Does this have a large impact on our healthcare inflation? As a splinter of evidence the attached WSJ article indicates up to 90,000 Americans die annually from the failure to take blood-pressure medication. Med-Vision’s experience shows (3) factors responsible for poor Rx adherence:

(1) COST–Today large health plan managers have virtually “unlimited liability” associated with the total cost of adverse health events. Where’s the logic in assigning co-payment/co-insurance cost responsibility to the members, in today’s economy, who cannot afford and thus guaranteeing the (low-cost compared to hospital stay) medicine necessary to prevent a catastrophic medical event are not taken? Imagine if physicians medication orders were ignored by nurses in the inpatient acute care hospital setting? The next time a consultant offers advice to increase drug co-pays across-the-board, as a cost control strategy, maybe it’s time to suggest for him/her look for a new client.

(2) Untreated/under-treated DEPRESSION: Depression is classified as a mental illness and carries a significant social stigma. Many doctors will prescribe antidepressants, and due to concern of the patient’s medical records, fail to record a depression diagnosis. Today’s ramped up levels of anxiety coupled with the absence of free time and worries about the economy are pushing depressive symptoms to higher levels. Why not change the name “depression” to emotional wellness, make it known to the workplace the prevalence of this disabling condition and relay it’s ok to seek help. Depression is one of the most “curable” conditions. Why do people suffering from depression fail to take medicine? Feelings of lack of self worth, even suicide, are benchmark symptoms.

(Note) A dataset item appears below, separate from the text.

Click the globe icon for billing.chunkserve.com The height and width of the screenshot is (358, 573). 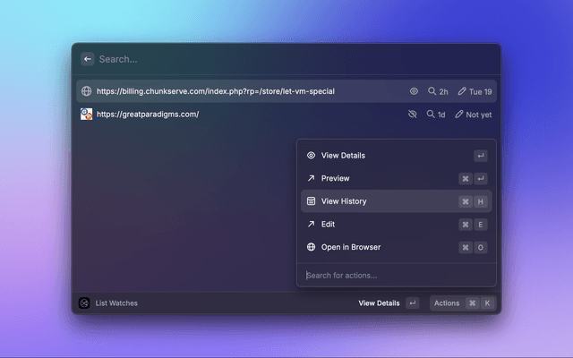[x=87, y=91]
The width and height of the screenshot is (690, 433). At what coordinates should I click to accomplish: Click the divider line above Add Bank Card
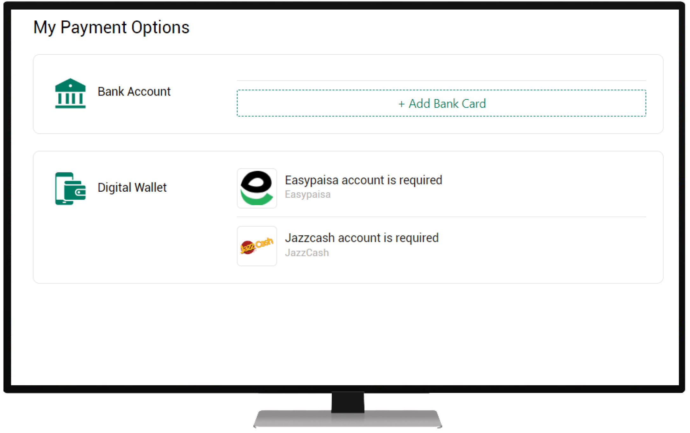pos(441,81)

(3) Lack of education: Plan managers cannot simply provide plan members with a carrier web address and expect them to study the importance of taking their prescribed medications. Rx therapy compliance must be a central point with respect to wellness programs and other population based health education. Here’s an example of workforce perceptions concerning blood pressure medications. Today physicians have a large group of antihypertensive drug classes to help patients control blood pressure. One type, Beta Blockers, are sometimes contraindicated for men concerning sexual performance. Absent any clinical education, imagine the impact of one police officer’s story concerning “this” performance could have on 100s of male police officer’s adherence Rx therapy for any blood pressure class? Locker room discussions are the “grape-vine” of many employer organizations. The “grape-vine” should not be the information super-highway of critical health information to your employees!

Plan manager’s–part of  “taking your medicine” is to determine critical Rx compliance ratios for your own plans. The data are available. Don’t let anyone keep it from you!